*Exercise instructions*. Write out, word for word, only the data from its first line to the line containing "Viewport: 1360px width, 826px height.".
*** Task input Section Begins ***
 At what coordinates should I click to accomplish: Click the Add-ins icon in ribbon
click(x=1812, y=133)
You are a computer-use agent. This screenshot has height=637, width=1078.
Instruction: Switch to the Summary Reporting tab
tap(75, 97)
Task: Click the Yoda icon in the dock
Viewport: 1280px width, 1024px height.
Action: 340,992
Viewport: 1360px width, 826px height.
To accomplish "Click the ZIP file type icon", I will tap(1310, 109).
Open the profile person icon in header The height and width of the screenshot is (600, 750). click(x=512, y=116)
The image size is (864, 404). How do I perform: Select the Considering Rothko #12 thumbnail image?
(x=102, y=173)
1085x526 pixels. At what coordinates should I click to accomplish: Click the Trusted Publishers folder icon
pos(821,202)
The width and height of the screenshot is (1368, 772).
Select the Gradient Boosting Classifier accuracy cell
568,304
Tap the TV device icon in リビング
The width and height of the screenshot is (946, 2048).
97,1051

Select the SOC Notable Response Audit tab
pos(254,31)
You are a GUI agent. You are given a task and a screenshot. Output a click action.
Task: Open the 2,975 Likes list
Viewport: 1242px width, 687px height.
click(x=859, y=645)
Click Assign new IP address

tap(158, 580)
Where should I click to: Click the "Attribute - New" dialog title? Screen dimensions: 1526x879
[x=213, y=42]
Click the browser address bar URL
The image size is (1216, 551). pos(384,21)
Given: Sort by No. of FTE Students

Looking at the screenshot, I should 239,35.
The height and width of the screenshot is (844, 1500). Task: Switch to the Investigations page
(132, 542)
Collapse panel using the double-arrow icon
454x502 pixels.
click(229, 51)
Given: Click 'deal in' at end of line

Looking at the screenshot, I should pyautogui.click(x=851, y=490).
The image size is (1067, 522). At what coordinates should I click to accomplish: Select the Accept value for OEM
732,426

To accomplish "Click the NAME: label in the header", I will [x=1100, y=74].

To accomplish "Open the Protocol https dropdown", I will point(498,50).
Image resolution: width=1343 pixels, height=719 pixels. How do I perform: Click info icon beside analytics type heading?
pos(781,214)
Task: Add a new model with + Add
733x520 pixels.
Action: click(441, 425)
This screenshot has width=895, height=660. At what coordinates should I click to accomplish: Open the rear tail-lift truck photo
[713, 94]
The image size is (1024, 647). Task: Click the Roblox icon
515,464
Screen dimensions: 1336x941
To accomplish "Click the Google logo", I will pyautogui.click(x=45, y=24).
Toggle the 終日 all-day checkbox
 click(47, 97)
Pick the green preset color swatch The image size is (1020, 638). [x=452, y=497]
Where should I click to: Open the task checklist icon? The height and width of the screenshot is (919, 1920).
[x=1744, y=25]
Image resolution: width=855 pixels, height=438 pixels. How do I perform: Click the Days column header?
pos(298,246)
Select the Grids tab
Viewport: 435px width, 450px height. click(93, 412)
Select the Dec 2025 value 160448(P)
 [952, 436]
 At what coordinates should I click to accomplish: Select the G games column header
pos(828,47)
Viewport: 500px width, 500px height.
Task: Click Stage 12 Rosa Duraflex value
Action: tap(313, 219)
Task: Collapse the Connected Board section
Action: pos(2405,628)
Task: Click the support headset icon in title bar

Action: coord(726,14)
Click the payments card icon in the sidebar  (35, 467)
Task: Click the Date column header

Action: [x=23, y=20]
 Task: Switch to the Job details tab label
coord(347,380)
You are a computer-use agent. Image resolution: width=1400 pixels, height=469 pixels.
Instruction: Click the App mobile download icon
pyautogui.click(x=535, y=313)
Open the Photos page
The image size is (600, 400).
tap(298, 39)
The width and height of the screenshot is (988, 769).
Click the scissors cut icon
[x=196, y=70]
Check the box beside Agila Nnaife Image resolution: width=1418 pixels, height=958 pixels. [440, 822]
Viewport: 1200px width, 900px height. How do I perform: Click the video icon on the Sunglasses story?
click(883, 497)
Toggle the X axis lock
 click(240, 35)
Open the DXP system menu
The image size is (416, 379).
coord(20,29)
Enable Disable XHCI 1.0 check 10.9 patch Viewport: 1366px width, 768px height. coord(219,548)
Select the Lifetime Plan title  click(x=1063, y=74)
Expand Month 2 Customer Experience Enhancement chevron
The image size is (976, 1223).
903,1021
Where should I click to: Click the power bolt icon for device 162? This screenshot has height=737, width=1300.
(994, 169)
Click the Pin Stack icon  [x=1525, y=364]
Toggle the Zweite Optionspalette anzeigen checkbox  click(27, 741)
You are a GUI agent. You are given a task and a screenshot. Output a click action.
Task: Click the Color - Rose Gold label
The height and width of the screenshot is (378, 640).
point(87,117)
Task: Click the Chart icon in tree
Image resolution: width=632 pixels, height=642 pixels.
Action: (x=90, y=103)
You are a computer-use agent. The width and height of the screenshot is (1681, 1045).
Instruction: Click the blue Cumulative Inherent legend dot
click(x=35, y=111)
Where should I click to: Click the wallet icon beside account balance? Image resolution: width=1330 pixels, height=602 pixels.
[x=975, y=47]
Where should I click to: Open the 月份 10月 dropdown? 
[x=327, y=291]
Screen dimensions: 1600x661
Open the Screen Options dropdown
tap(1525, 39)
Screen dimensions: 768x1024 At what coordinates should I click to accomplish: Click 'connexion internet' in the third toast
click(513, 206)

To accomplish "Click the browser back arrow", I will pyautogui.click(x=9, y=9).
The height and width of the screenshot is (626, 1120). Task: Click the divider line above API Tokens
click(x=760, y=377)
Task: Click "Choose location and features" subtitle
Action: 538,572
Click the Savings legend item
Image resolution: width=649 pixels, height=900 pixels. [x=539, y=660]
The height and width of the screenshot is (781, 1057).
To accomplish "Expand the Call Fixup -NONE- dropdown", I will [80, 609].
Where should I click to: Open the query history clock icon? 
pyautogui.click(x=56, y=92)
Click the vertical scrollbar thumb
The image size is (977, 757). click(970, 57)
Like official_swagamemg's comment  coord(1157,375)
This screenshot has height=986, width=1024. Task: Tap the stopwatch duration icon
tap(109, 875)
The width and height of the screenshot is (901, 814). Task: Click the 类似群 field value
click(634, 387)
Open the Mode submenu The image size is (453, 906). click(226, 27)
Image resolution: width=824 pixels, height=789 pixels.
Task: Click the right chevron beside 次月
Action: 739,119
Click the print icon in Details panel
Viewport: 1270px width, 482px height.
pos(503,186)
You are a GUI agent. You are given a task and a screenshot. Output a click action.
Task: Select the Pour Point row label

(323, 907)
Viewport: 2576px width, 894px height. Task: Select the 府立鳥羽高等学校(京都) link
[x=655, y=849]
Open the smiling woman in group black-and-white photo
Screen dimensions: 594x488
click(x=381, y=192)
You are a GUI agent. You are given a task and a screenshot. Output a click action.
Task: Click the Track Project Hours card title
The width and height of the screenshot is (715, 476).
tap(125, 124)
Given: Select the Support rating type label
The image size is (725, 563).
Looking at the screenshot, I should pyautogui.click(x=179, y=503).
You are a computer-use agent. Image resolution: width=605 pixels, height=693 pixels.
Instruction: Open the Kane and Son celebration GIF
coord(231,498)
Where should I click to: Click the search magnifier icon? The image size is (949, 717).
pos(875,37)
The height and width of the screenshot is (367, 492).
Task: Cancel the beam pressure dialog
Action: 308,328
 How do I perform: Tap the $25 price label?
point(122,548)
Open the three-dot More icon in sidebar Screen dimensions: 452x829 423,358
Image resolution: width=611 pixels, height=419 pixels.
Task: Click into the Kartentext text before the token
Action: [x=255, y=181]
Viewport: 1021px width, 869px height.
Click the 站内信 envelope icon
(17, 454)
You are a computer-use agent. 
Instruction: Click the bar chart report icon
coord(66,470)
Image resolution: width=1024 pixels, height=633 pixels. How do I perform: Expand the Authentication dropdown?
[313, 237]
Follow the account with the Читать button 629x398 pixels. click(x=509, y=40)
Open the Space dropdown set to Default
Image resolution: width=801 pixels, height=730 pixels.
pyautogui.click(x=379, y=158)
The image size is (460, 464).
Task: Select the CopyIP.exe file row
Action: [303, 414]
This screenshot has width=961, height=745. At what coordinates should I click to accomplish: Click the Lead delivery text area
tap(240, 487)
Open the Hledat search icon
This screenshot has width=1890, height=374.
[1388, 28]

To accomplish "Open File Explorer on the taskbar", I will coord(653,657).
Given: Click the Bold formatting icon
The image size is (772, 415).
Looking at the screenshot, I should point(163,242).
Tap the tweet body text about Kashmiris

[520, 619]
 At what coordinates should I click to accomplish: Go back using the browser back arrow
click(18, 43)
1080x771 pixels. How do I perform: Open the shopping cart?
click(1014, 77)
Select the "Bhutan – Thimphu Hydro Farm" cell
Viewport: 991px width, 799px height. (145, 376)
*** Task input Section Ends ***
*Task answer*.
 At what coordinates should I click to accomplish: Click the Add-ins icon in ribbon
click(x=1812, y=133)
You are a computer-use agent. This screenshot has height=637, width=1078.
Instruction: Switch to the Summary Reporting tab
tap(75, 97)
Task: Click the Yoda icon in the dock
Viewport: 1280px width, 1024px height.
Action: 340,992
Viewport: 1360px width, 826px height.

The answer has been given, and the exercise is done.